The way I see it, the suggestion that one can simply "vote with their wallet" is absolutely a pro-corporation stance because it pretends that consumers and megacorps have equal footing in the market. This premise is a bit of a spherical cow because it--conveniently for corporations--ignores monopoly, price fixing, anti-consumer corporate fraud at scale and flouting of regulations. Perhaps, in the frictionless vacuum of an Ayn Rand wet dream where every interaction is a transaction between two equals operating perfectly rationally, where there's no governments thus no regulatory capture, no barriers to entry, and so on, this might make sense--but in our world it does not.

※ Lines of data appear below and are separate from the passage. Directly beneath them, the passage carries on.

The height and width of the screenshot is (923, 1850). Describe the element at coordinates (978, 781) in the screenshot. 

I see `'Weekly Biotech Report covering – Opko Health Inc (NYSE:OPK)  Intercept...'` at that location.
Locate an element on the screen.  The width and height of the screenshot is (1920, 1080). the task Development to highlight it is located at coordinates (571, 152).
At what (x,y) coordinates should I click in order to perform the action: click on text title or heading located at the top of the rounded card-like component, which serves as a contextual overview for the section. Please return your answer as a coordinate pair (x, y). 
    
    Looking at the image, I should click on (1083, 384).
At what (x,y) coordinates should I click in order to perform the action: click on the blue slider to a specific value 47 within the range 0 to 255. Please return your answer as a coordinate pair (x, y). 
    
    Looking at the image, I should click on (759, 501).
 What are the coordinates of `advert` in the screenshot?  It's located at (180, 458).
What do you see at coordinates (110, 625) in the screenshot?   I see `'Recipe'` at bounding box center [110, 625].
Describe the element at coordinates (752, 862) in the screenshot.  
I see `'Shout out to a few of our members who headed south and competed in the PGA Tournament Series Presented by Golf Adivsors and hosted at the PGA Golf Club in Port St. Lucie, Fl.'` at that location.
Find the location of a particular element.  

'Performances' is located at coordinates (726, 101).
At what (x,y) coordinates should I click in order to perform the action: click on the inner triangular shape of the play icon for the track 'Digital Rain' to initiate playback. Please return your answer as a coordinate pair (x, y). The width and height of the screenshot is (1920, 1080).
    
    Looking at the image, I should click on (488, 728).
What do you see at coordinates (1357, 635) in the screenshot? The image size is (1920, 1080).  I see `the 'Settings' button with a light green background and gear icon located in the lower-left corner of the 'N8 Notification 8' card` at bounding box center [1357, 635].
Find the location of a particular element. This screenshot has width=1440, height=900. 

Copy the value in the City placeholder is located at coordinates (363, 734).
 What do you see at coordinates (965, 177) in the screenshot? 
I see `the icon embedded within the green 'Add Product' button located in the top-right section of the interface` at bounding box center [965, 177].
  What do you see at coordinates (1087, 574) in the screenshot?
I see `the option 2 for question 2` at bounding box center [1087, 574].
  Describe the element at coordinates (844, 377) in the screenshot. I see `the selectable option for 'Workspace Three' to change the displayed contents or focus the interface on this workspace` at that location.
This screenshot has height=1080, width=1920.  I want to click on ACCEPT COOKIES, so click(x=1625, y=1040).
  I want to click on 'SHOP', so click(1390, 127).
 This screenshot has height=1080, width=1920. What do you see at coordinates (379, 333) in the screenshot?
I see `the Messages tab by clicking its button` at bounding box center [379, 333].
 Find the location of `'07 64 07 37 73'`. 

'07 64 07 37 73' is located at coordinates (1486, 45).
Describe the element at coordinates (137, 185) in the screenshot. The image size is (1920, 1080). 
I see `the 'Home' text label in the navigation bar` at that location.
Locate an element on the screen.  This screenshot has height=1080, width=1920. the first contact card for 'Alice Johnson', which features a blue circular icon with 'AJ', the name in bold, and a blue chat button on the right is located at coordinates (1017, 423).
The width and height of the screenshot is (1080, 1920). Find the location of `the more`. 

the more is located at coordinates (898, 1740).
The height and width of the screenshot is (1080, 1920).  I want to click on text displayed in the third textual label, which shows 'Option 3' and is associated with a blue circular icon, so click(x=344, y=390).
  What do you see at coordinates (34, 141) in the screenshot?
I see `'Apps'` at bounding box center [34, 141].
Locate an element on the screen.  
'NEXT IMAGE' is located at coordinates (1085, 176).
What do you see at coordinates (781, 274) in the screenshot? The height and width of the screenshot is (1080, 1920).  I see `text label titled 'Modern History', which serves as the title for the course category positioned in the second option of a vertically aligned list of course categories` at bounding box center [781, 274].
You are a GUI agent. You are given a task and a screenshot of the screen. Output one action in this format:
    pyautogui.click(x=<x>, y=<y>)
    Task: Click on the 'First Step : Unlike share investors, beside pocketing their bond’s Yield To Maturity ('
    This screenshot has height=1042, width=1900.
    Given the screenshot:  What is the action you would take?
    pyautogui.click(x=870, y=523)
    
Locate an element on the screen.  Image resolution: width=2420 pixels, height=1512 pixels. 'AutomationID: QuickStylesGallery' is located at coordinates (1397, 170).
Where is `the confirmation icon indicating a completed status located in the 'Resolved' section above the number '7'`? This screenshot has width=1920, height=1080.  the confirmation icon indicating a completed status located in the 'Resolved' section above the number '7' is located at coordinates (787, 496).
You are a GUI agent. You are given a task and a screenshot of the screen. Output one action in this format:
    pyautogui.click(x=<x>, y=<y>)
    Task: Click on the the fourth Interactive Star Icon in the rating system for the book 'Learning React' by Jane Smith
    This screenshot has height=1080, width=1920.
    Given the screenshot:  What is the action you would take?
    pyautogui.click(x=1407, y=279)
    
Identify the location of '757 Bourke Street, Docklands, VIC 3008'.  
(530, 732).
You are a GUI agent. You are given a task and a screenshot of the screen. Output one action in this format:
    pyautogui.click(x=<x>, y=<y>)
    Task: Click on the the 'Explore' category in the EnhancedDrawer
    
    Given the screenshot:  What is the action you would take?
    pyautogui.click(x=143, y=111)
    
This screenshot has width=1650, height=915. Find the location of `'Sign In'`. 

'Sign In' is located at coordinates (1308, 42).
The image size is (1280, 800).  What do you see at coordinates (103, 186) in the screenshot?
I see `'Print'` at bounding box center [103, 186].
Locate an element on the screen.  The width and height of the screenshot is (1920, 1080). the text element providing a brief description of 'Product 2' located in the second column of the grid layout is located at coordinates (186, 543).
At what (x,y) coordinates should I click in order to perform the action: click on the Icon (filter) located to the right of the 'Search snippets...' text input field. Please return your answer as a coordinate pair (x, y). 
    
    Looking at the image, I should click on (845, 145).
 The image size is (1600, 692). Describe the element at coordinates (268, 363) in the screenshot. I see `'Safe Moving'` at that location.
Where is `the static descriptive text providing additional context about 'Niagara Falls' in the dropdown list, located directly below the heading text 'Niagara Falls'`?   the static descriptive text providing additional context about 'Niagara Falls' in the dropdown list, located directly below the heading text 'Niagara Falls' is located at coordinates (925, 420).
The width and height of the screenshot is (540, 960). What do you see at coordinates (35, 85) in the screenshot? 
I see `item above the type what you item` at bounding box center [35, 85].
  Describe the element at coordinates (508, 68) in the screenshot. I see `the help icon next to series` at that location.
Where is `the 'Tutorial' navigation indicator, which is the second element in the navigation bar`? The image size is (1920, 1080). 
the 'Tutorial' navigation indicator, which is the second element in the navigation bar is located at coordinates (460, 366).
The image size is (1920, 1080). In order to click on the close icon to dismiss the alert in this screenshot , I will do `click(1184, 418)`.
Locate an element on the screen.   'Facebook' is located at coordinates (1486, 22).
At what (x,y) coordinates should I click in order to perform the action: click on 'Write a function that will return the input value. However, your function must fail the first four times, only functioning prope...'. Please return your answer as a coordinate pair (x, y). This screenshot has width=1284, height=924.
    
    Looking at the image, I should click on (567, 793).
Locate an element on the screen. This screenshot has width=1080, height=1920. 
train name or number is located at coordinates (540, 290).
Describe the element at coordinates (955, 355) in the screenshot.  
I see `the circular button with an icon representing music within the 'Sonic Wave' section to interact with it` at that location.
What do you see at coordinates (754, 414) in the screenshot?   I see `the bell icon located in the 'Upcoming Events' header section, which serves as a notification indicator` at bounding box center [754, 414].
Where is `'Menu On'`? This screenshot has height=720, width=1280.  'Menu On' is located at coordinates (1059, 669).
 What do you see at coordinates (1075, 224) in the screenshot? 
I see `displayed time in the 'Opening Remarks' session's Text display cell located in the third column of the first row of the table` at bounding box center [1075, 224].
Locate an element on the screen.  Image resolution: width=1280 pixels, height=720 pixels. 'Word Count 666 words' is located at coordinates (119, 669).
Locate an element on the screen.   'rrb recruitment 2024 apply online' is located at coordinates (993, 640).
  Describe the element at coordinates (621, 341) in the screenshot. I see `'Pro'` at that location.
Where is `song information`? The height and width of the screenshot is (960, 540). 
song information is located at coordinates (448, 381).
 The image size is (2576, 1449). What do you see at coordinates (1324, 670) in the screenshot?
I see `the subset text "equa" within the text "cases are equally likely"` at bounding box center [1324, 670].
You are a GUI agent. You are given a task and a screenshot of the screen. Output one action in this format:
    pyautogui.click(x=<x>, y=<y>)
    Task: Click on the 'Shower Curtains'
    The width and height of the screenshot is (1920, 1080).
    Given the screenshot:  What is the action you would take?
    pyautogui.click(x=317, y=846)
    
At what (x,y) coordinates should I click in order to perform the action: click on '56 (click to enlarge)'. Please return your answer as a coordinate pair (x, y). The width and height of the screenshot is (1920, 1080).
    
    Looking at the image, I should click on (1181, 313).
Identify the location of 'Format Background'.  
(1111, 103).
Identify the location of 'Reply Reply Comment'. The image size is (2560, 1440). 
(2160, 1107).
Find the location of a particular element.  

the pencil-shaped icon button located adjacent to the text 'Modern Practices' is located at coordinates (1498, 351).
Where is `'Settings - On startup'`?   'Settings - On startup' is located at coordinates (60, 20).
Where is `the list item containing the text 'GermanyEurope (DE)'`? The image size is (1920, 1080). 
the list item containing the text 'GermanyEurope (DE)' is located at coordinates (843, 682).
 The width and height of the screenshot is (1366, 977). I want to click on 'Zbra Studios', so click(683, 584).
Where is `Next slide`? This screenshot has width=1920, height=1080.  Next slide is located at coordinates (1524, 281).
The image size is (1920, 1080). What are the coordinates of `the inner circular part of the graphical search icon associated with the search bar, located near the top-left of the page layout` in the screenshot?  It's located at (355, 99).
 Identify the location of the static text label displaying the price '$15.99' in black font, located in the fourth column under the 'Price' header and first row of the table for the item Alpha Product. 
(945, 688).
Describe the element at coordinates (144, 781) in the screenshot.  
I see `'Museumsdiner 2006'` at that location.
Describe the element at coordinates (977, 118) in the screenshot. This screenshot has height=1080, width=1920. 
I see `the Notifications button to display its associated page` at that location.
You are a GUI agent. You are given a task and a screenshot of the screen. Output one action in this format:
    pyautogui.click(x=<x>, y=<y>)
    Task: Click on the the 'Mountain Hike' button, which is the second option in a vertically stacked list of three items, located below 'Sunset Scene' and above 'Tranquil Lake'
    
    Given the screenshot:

You tell me that nothing will change the companies apart from market forces, but in response to another commenter you said it well yourself: "this kind of behavior should be illegal." If we had consumer protection laws, and those laws had teeth, maybe a company would have to consider the possible risk to future profits of engaging in the next abusive, ethically bankrupt scheme. It wouldn't be possible to be, as former FTC chair and antitrust warrior Lina Khan put it, "too big to care."
I'm not so naive as to imagine that more economic guardrails are a panacea for consumer suffering, but to me it seems that the globalized economy and its Western democratic hegemons have spent much of the post-WWII era on a deregulatory death march, and we can see with our own eyes how well it's going.